ARTICLE start

My voice on T

I’ve been on T for two and a half months now and my voice is still basically the same as it was two weeks on T. No further changes, which annoys me no end. I did get my dosage of T upped two weeks ago, but so far that hasn’t affected my voice yet.

Bugger!

As you may (or may not) know, my voice is pretty important to me. I used to be a trained singer and had plans to study classical singing at the conservatory when I was younger. Never had the guts to audition, so I never went there in the end. But that, of course, did not end my passion for music.

Looking back, I think my voice dysphoria may well have played a large part in my being too cowardly to audition. It’s not that I have a horrible voice – far from that. I’ve always had a beautiful soprano voice. Light, warm, agile. Not quite a coloratura, but close. More of a soprano leggero, I suppose.

Not entirely unlike Marina Murari, I’d say.

ARTICLE end
INFORMATION PROVIDED start

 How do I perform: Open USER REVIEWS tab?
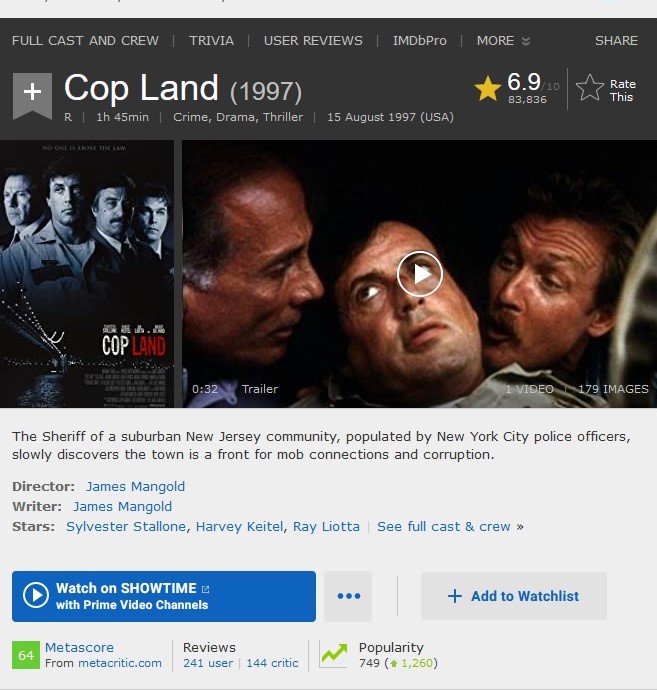pos(313,41)
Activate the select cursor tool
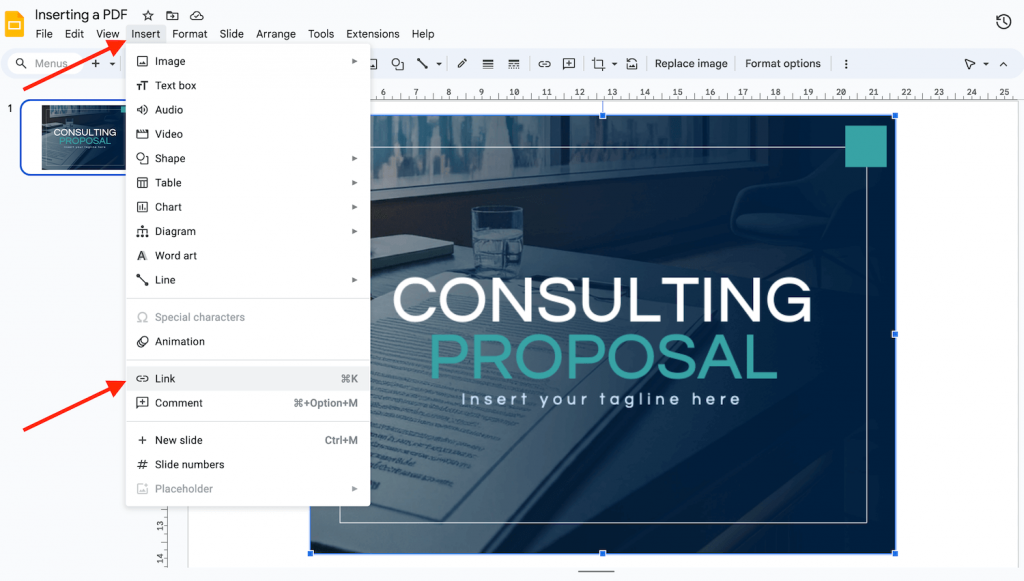Viewport: 1024px width, 581px height. point(968,63)
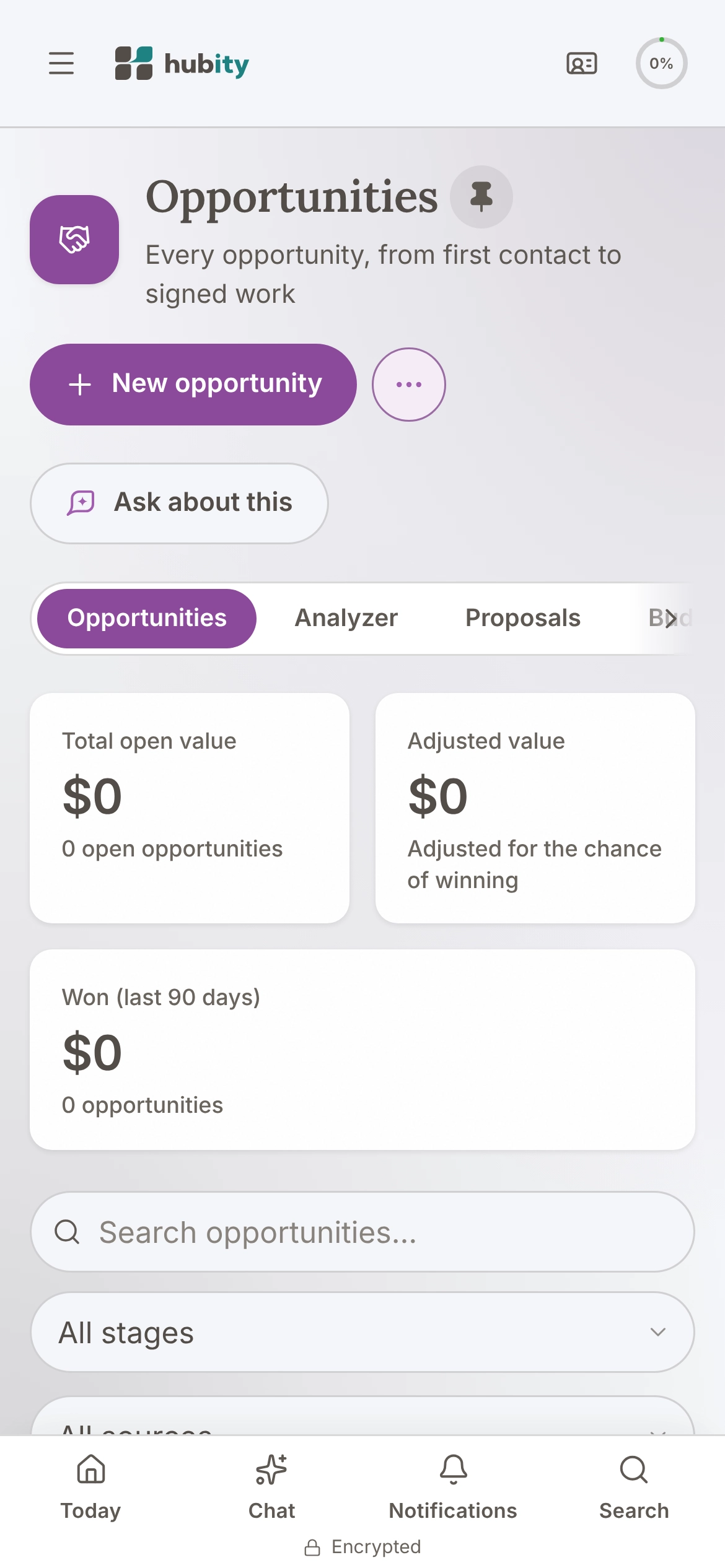
Task: Click the purple handshake module icon
Action: [74, 240]
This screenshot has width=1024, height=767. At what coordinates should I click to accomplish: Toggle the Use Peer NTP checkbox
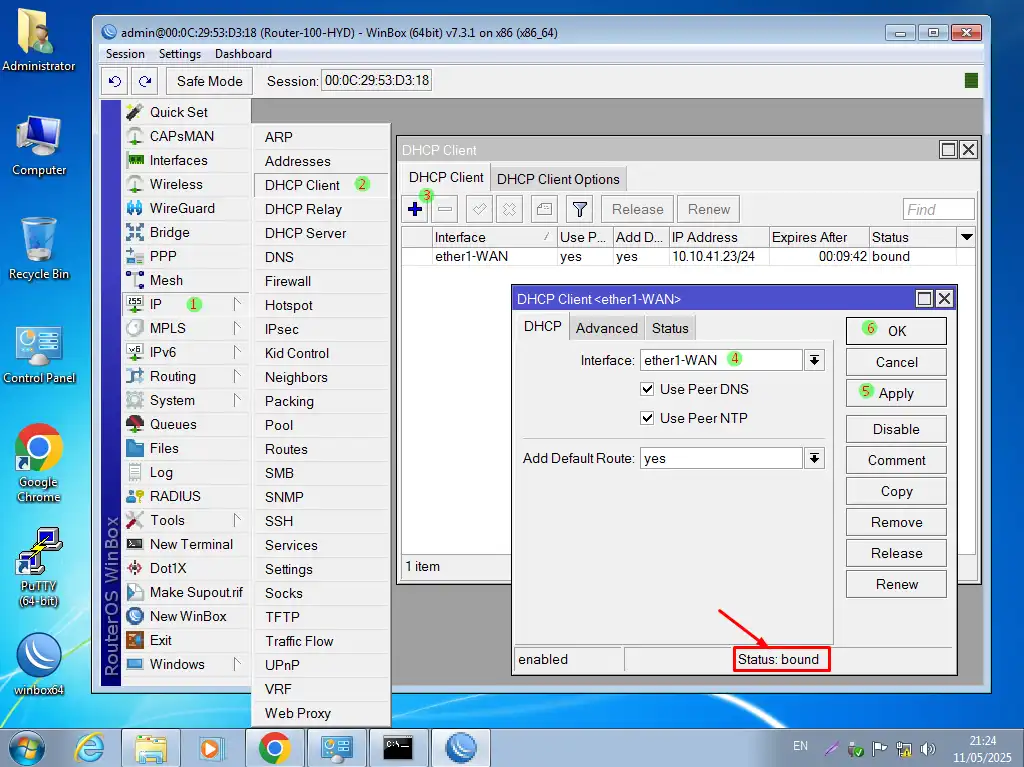point(647,418)
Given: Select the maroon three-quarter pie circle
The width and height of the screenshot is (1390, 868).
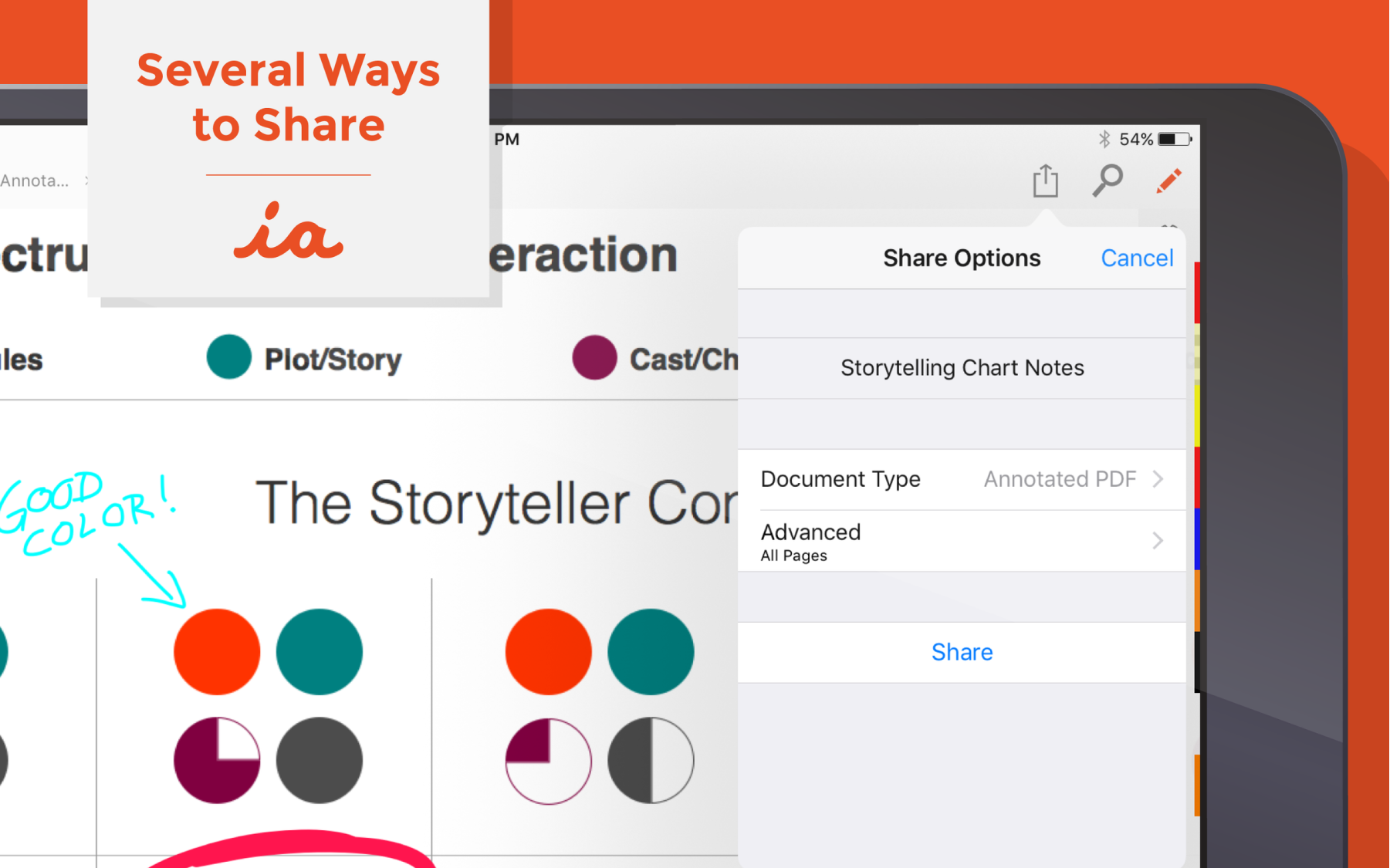Looking at the screenshot, I should tap(217, 761).
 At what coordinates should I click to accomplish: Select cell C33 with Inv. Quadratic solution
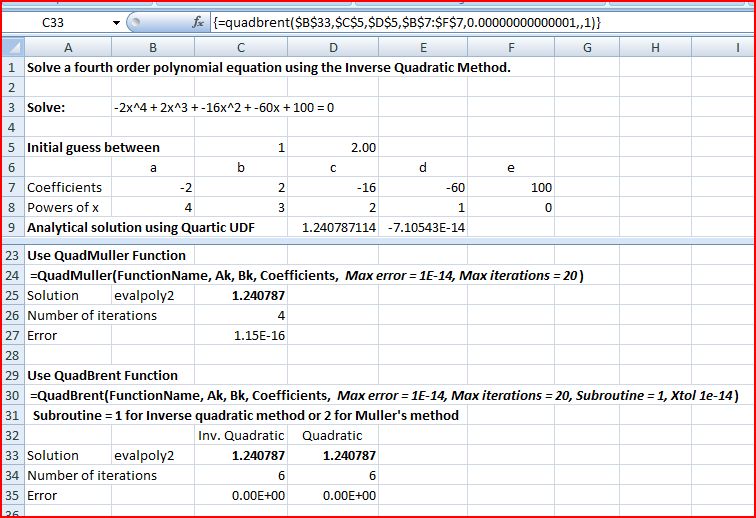pyautogui.click(x=240, y=455)
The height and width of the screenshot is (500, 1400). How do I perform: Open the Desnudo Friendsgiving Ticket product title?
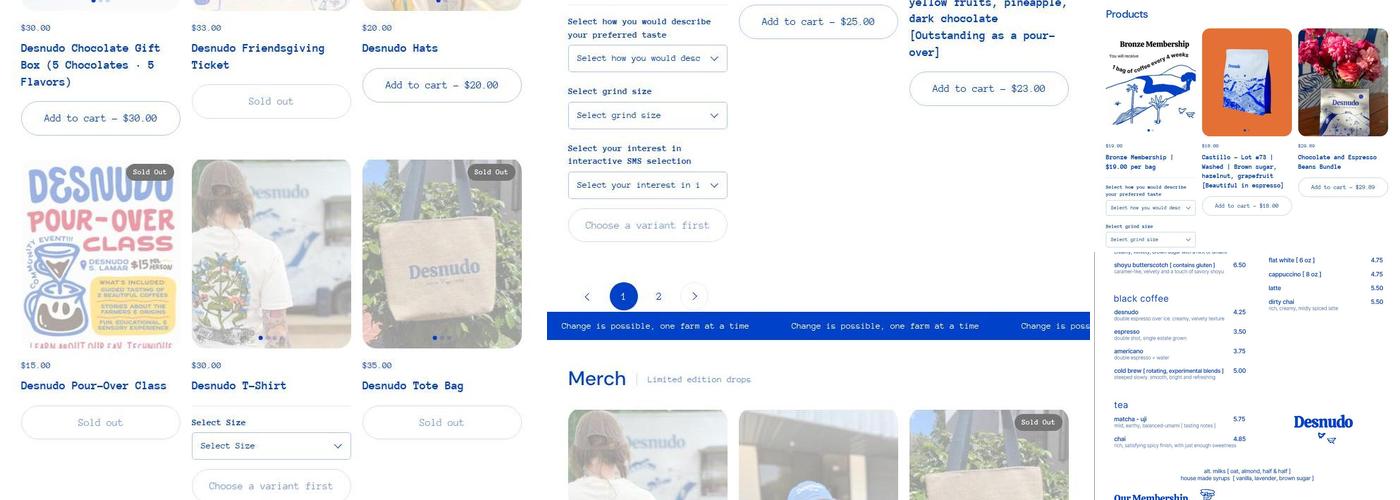[x=258, y=56]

INFORMATION PROVIDED end

PROBLEM TO SOLVE
Continue the post about the writer's voice on T, starting right after its last sentence. The records have nothing to do with the post.

EXPECTED OUTPUT
The only problem with my voice was that it wasn’t a male voice. I wanted – wanted so badly – to have a nice deep voice. A bass, preferably. And the one and only time I was ever fool enough to mention it to some of my friends… well, I paid for that mistake. One them still calls me “Bas” which not only means bass, but is also a boy’s name in Dutch.

After I got married I stopped taking singing lessons. I became a parent and life was so hectic, I didn’t usually have time to think about how much I missed singing. Yes, I still sang in the shower, but that doesn’t count. It’s not what I’d call singing.

Going on T and losing control of my voice made me stop and think about how much I missed it. I wanted to sing. I wanted to take control of my voice again the way I used to. And I didn’t want to wait till after my voice change. I wanted to have at least some semblance of control especially during the awkward time of the voice change.

So I had my first singing lesson yesterday, and it was good. I marvelled at how much I still remembered, and how easily long-forgotten things came back to me. My new singing teacher said I’d still be able to reach C6 with some training and if I weren’t transitioning she’d definitely focus on training my high vocal range again. But since I am transitioning, she’ll train my voice as if I were a teenage boy going through his voice change.

For now, I’m a countertenor, and I’m happy with that. No pretending I’m a woman. I’m simply a guy with a very high voice. And since we have no way of telling how my voice will develop, we’ll just take it one step at a time.

No pressure. Just making sure I won’t strain and ruin my voice while it’s growing into its new range.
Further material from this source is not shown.